> **What is expected**: Quote the records below from the line with "Screen dimensions: 1000x1905" up to and including the line with "Action: [x=10, y=208]", reproducing each line unchanged.

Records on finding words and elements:
————

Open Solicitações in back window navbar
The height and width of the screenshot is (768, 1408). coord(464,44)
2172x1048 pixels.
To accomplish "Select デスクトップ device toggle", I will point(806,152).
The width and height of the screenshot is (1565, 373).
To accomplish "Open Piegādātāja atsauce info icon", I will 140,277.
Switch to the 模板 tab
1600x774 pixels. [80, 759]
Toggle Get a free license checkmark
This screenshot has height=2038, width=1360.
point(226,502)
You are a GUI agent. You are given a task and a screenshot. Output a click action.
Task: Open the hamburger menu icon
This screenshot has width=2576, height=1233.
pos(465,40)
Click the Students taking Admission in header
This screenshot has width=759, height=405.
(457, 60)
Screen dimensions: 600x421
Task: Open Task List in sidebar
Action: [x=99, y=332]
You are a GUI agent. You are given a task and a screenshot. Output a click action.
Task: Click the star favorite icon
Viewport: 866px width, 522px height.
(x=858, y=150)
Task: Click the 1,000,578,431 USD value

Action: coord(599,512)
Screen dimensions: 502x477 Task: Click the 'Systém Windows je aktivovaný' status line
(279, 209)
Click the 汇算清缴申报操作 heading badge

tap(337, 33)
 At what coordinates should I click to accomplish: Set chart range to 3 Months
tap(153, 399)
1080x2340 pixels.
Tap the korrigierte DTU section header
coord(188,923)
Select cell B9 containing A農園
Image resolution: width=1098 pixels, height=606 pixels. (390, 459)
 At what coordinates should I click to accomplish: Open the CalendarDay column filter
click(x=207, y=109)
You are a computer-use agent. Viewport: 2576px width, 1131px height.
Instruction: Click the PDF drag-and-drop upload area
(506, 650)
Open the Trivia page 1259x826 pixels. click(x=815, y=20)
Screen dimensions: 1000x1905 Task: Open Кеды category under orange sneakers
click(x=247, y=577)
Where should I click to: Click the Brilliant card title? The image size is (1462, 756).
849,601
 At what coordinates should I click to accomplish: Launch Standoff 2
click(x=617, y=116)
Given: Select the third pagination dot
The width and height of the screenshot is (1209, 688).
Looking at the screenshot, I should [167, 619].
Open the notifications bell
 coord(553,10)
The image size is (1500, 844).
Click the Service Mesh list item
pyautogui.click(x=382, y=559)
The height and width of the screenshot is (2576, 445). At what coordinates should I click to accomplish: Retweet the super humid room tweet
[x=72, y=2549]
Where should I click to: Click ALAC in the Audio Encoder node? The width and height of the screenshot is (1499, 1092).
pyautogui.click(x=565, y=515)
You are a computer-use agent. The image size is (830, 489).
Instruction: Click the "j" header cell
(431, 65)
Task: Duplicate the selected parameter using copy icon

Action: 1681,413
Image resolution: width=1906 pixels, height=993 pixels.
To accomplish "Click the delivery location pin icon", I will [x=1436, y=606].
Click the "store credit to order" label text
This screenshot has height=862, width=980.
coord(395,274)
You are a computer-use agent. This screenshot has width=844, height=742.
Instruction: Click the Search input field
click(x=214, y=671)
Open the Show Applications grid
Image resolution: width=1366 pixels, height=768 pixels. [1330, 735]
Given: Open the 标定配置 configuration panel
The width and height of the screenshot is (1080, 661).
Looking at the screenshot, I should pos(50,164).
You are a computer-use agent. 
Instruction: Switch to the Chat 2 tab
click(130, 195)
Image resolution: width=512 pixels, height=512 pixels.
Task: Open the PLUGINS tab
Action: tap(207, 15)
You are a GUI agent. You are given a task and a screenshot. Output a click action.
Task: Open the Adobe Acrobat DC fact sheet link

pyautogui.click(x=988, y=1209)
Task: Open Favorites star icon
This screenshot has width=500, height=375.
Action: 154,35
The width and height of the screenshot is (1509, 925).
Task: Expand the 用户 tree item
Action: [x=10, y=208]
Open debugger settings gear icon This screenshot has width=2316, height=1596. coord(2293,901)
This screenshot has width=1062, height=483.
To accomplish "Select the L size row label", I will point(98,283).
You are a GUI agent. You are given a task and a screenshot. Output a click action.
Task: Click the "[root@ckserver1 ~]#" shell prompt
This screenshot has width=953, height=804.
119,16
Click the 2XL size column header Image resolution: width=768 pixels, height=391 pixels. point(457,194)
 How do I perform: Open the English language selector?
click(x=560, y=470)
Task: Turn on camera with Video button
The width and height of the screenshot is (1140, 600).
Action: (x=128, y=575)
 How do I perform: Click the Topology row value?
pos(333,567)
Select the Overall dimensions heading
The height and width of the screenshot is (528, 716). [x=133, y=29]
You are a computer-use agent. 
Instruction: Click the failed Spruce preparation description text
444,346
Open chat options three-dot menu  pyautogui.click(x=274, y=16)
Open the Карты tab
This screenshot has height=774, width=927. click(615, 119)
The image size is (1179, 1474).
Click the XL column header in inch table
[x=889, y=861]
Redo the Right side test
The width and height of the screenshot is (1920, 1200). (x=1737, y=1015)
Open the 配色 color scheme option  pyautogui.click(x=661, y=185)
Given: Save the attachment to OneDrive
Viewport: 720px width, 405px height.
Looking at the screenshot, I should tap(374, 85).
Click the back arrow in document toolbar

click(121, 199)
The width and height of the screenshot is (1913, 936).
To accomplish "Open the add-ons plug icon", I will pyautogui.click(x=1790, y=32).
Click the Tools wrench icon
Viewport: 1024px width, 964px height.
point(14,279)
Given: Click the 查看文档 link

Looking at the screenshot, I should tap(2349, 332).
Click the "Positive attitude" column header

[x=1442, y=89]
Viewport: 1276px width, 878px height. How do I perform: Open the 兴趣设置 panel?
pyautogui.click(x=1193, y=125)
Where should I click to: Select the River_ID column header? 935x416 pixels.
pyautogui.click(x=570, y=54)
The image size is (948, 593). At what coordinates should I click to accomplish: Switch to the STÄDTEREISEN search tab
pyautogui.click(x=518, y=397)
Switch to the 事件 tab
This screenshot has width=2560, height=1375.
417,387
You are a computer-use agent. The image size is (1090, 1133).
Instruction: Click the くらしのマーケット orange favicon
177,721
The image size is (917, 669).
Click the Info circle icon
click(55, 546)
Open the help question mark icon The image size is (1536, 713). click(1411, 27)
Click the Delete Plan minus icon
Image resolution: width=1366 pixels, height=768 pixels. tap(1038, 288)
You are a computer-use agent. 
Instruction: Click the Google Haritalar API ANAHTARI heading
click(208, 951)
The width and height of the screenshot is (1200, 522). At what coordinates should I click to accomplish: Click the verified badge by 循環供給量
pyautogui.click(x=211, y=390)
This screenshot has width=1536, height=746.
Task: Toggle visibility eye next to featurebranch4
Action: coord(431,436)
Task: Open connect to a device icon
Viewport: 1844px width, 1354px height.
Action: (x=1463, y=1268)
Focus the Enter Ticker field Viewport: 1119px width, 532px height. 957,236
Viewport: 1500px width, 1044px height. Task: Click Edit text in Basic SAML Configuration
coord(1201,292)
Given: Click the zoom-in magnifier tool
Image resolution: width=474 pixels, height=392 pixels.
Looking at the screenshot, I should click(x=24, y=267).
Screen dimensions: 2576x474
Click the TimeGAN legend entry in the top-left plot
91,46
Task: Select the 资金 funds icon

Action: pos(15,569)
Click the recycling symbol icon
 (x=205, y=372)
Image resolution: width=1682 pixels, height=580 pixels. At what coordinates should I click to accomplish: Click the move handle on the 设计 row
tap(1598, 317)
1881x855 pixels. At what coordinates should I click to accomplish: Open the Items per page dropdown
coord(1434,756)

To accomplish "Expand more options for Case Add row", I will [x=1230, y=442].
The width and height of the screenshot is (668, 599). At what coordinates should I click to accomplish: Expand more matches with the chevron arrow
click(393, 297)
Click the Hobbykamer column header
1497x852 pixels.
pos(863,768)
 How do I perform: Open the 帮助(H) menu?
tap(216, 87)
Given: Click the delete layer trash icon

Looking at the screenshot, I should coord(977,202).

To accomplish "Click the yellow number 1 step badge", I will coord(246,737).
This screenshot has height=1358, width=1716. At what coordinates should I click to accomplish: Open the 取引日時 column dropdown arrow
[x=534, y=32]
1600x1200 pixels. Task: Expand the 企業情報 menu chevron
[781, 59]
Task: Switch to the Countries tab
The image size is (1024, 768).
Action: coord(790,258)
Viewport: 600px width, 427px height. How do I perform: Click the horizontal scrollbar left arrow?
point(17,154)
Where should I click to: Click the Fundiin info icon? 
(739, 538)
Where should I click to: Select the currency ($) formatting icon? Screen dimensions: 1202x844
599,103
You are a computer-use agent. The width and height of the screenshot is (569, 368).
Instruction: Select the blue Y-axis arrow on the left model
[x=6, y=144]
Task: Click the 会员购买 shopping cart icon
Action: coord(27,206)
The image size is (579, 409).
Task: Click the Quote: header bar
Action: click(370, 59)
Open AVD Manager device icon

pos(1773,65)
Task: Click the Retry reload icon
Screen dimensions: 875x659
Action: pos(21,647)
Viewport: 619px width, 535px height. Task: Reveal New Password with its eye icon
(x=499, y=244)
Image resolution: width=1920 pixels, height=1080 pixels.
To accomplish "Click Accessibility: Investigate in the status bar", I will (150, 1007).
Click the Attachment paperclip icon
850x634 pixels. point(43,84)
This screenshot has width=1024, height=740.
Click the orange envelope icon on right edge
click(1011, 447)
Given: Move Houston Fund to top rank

————

> **Exercise output**:
Screen dimensions: 1000x1905 Task: Open Кеды category under orange sneakers
click(x=247, y=577)
Where should I click to: Click the Brilliant card title? The image size is (1462, 756).
849,601
 At what coordinates should I click to accomplish: Launch Standoff 2
click(x=617, y=116)
Given: Select the third pagination dot
The width and height of the screenshot is (1209, 688).
Looking at the screenshot, I should [167, 619].
Open the notifications bell
 coord(553,10)
The image size is (1500, 844).
Click the Service Mesh list item
pyautogui.click(x=382, y=559)
The height and width of the screenshot is (2576, 445). At what coordinates should I click to accomplish: Retweet the super humid room tweet
[x=72, y=2549]
Where should I click to: Click ALAC in the Audio Encoder node? The width and height of the screenshot is (1499, 1092).
pyautogui.click(x=565, y=515)
You are a computer-use agent. The image size is (830, 489).
Instruction: Click the "j" header cell
(431, 65)
Task: Duplicate the selected parameter using copy icon

Action: 1681,413
Image resolution: width=1906 pixels, height=993 pixels.
To accomplish "Click the delivery location pin icon", I will [x=1436, y=606].
Click the "store credit to order" label text
This screenshot has height=862, width=980.
coord(395,274)
You are a computer-use agent. This screenshot has width=844, height=742.
Instruction: Click the Search input field
click(x=214, y=671)
Open the Show Applications grid
Image resolution: width=1366 pixels, height=768 pixels. [1330, 735]
Given: Open the 标定配置 configuration panel
The width and height of the screenshot is (1080, 661).
Looking at the screenshot, I should pos(50,164).
You are a computer-use agent. 
Instruction: Switch to the Chat 2 tab
click(130, 195)
Image resolution: width=512 pixels, height=512 pixels.
Task: Open the PLUGINS tab
Action: tap(207, 15)
You are a GUI agent. You are given a task and a screenshot. Output a click action.
Task: Open the Adobe Acrobat DC fact sheet link

pyautogui.click(x=988, y=1209)
Task: Open Favorites star icon
This screenshot has width=500, height=375.
Action: 154,35
The width and height of the screenshot is (1509, 925).
Task: Expand the 用户 tree item
Action: [x=10, y=208]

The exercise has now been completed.